(Required tasks):
[1] Do these statements agree with the biography of Jacob Nicol? Answer yes or no for each, and quote the words from the biography that decide it. (a) Nicol was called to the Quebec Bar in 1912. (b) He was a crown attorney for the District of St. Francis from 1906 to 1921. (c) His father was a farmer and tool manufacturer.
[2] Write what comes next in the biography of Jacob Nicol, picking up after its last sentence.

(Source extract):
-- -- --
Jacob Nicol,  (April 25, 1876 – September 23, 1958) was a Canadian lawyer, newspaper publisher, and politician.

Early life
Born in Roxton Pond, Quebec, the son of Philip Nicol, farmer and tool manufacturer, and Sophie Cloutier, Nicol was educated at Feller College, McMaster University, and Université Laval à Québec. He studied law with Henry Thomas Duffy and Louis-Alexandre Taschereau. He was called to the Quebec Bar in 1904 and was created a King's Counsel in 1912.

Law career
He practiced law in Sherbrooke, Quebec with Wilfrid Lazure and Silfrid Couture until 1935. From 1906 to 1921, he was a crown attorney for the District of St. Francis. From 1921 to 1931, he was a member the Board of Education of the Province of Quebec.
-- -- --
(Supplied material):
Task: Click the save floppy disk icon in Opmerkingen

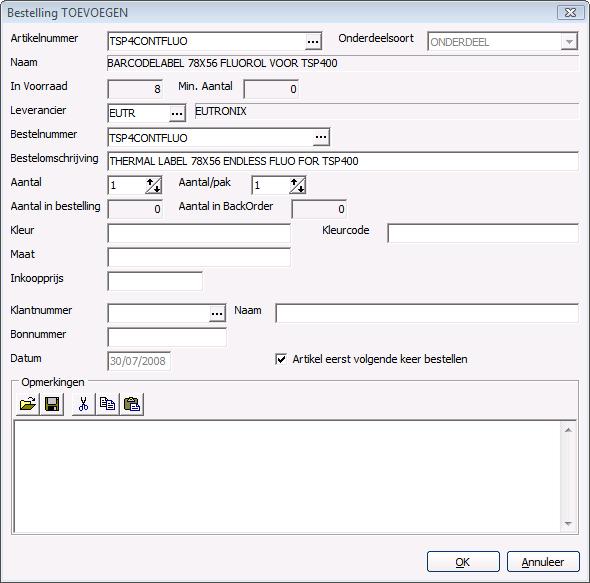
-- -- --
(Results):
[1]
(a) No: "He was called to the Quebec Bar in 1904 and was created a King's Counsel in 1912."
(b) Yes: "From 1906 to 1921, he was a crown attorney for the District of St. Francis."
(c) Yes: "the son of Philip Nicol, farmer and tool manufacturer"

[2]
Newspaper owner
In 1910, he was one of the founders of the newspaper La Tribune in Sherbrooke, where he remained an owner until 1955. He was also an owner of the Le Soleil in Quebec City from 1927 to 1948, L'Événement in 1936, L'Événement-Journal from 1938 to 1948, and Le Nouvelliste de Trois-Rivières until 1951. He also an owner of radio stations CHLN and CHLT. From 1945 to 1955, he was a director and vice-president at the National Bank of Canada.

Political career
He was acclaimed to the Legislative Assembly of Quebec for the district of Richmond in a 1921 by-election. A Quebec Liberal, he was re-elected in Compton in 1923 and 1927. He was a Minister of Municipal Affairs in the cabinet of Louis-Alexandre Taschereau from 1921 to 1924. He was the Provincial Treasurer from 1921 to 1929. In 1929, he was appointed to the Legislative Council of Quebec for the division of Bedford. He was speaker from 1930 to 1934 and leader of the government from 1934 to 1936. In 1934, he was a minister without portfolio in the cabinet of Taschereau. In 1944, he was summoned to the Senate of Canada for the division of Bedford on the advice of William Lyon Mackenzie King. He held both posts until his death.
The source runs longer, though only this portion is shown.